## TASK:
Copy verbatim every line from the one containing "Task: Click the 1:51PM timestamp" through the one containing "tap(39, 210)", inclusive of both, and omit the pictures from your answer.

## DATA SHOWN:

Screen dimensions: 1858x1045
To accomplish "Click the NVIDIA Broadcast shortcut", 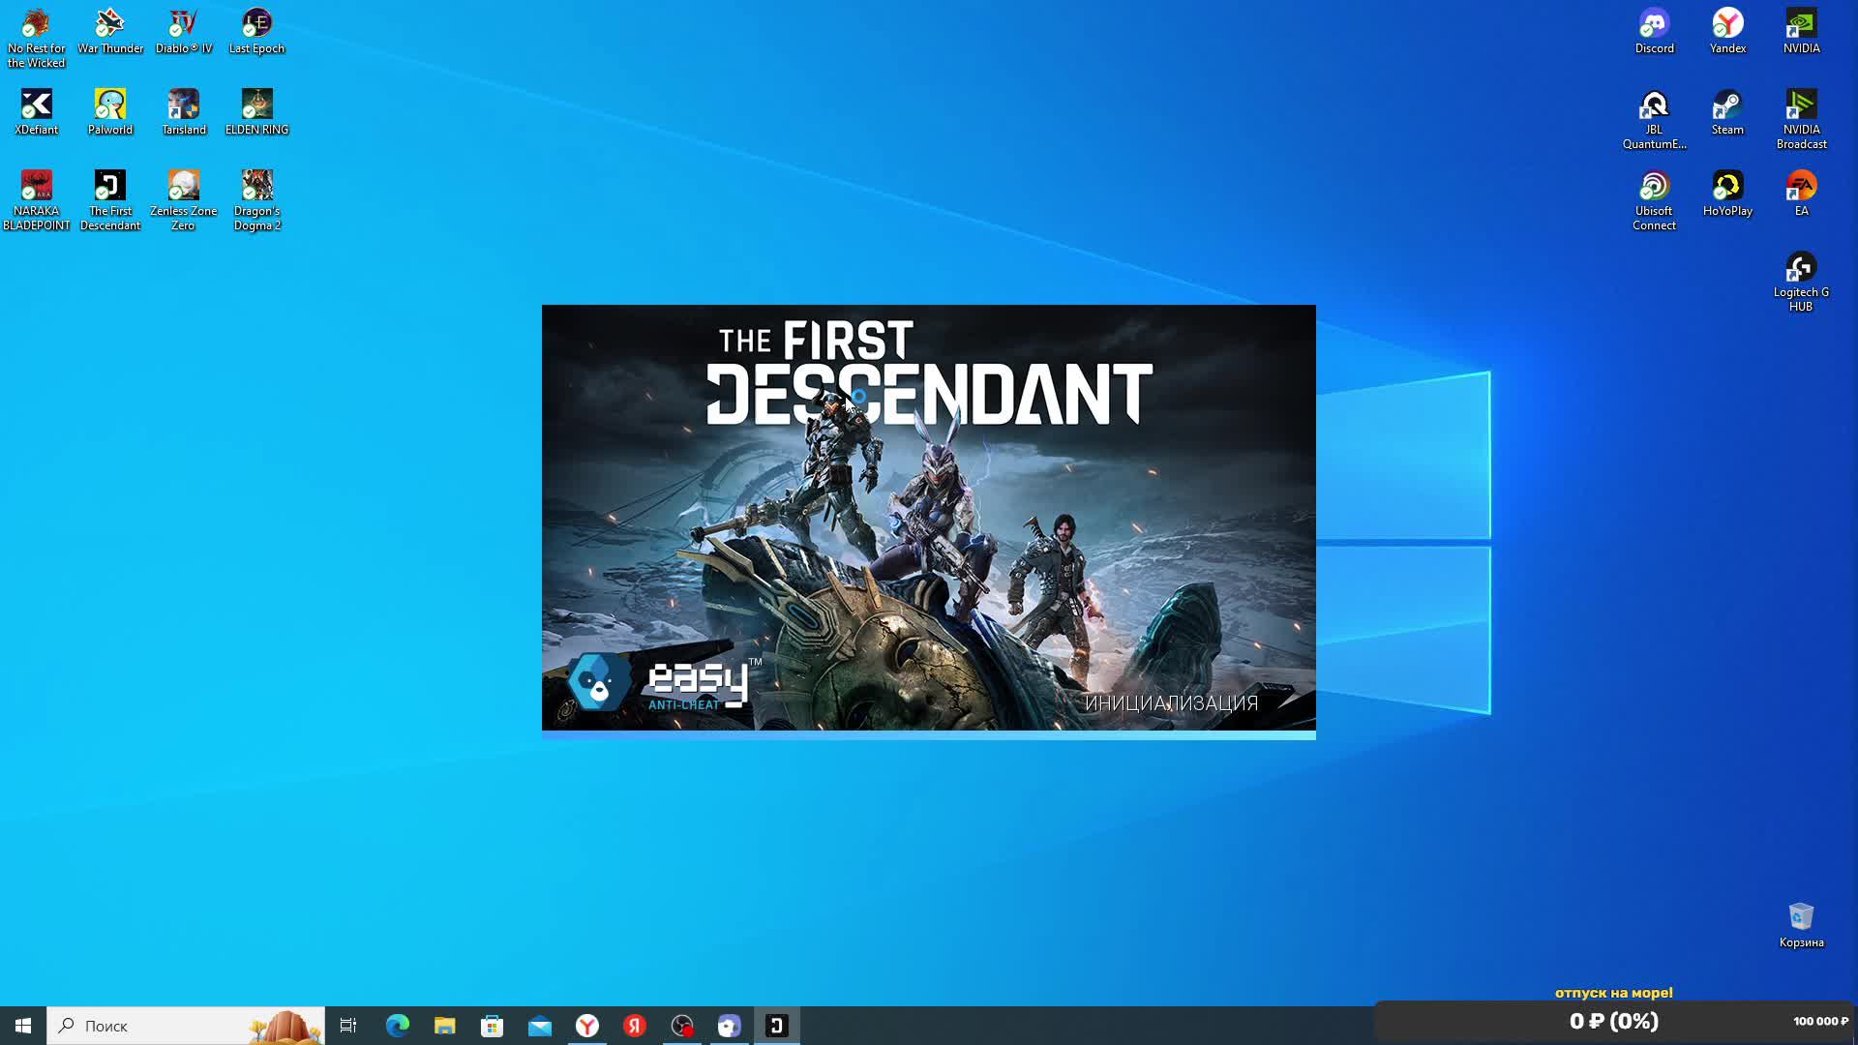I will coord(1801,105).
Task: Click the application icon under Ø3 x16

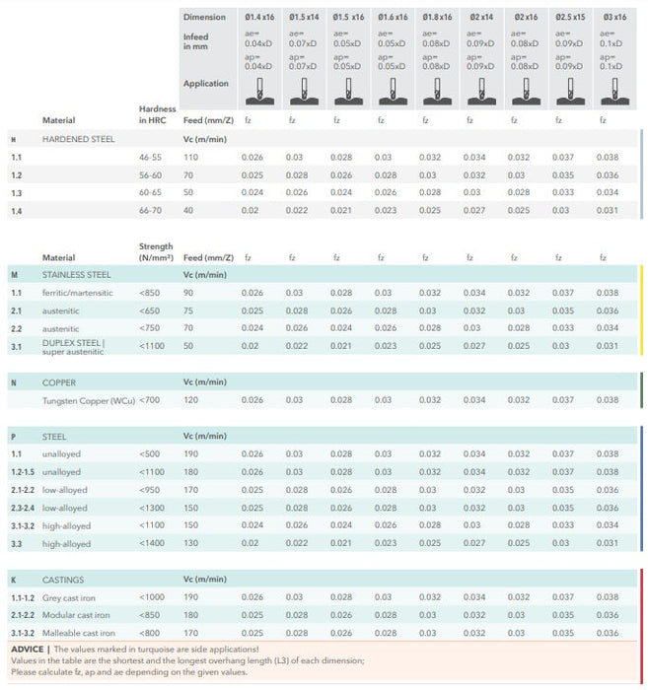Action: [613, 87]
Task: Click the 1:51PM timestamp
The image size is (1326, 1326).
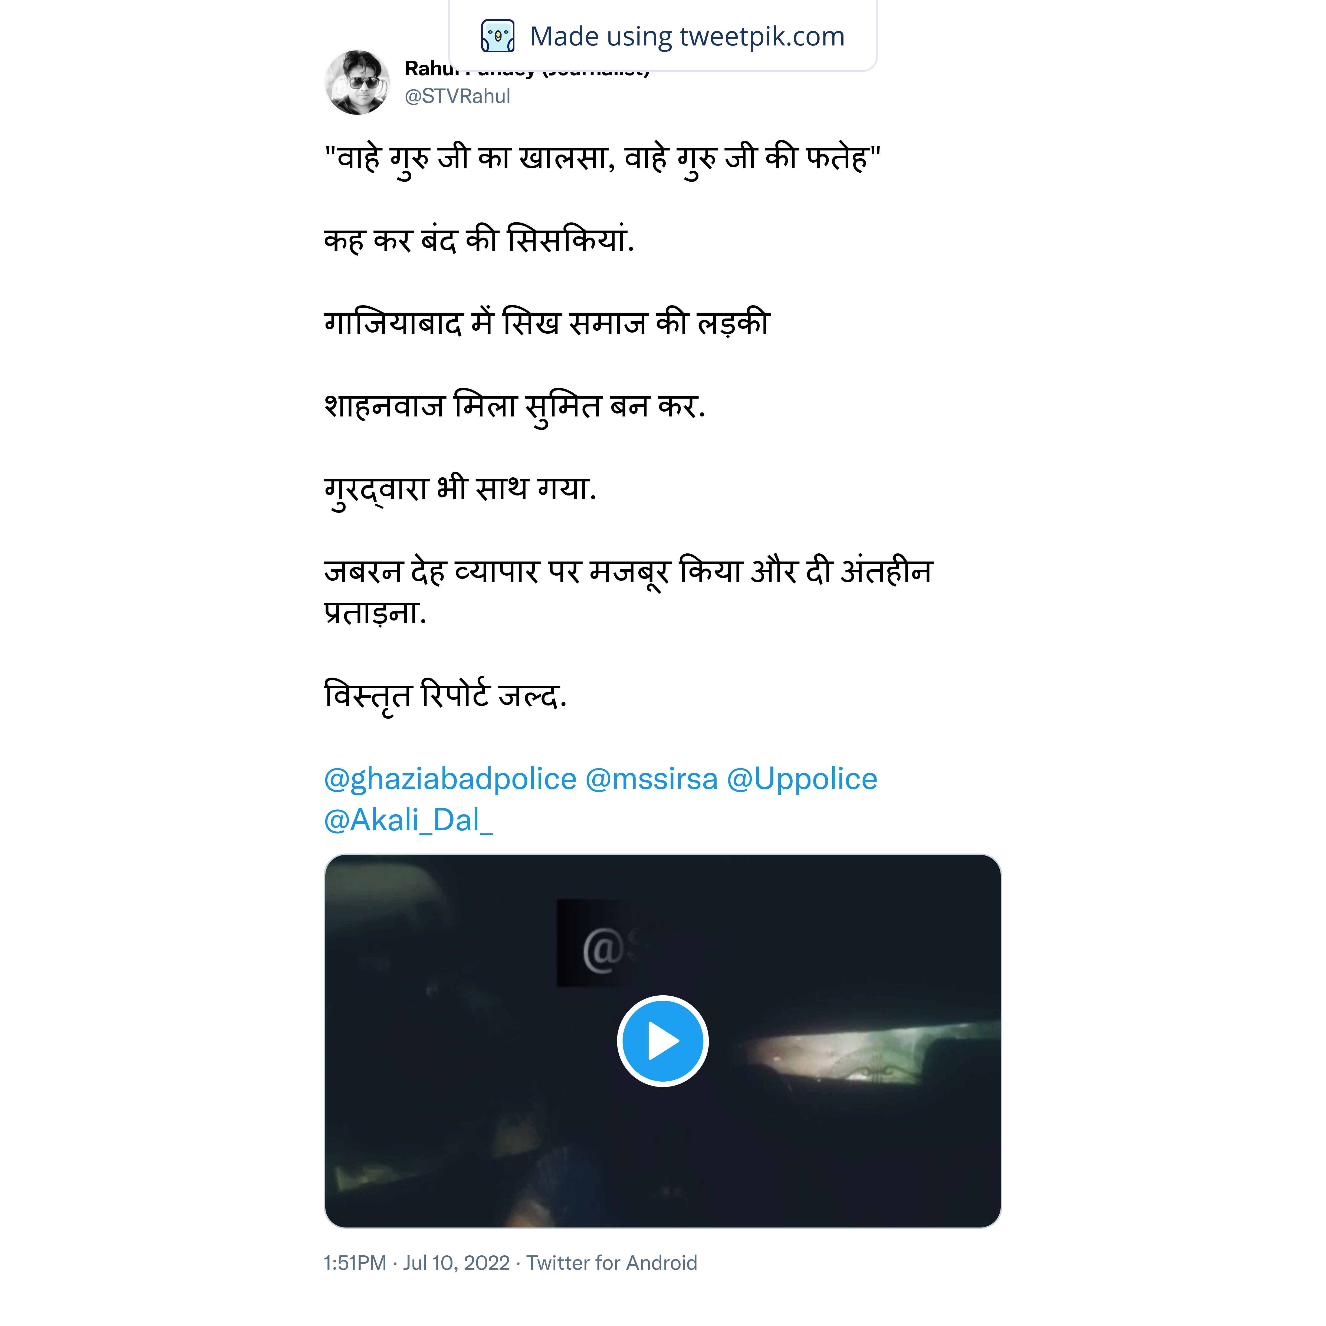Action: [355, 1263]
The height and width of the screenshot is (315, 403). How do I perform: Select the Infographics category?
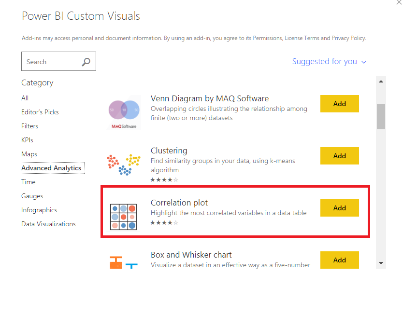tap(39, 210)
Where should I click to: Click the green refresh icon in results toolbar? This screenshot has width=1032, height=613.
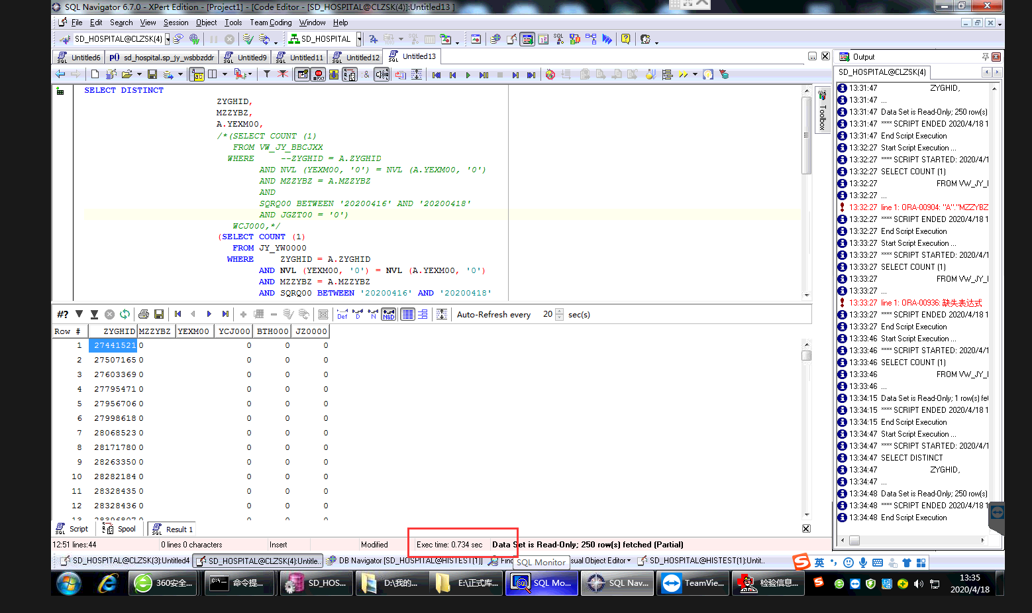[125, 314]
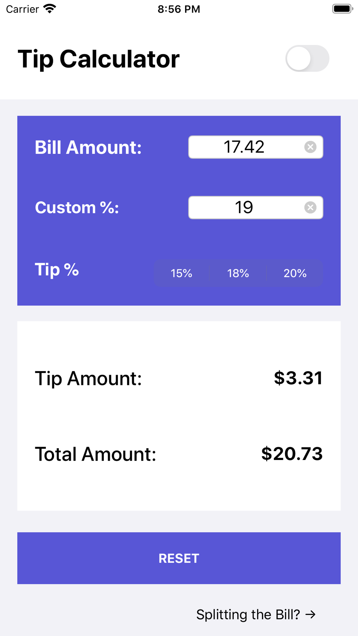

## EXERCISE RESULT:
Task: Click the 1:51PM timestamp
The image size is (1326, 1326).
Action: [355, 1263]
The height and width of the screenshot is (315, 403). How do I perform: Select the Infographics category?
tap(39, 210)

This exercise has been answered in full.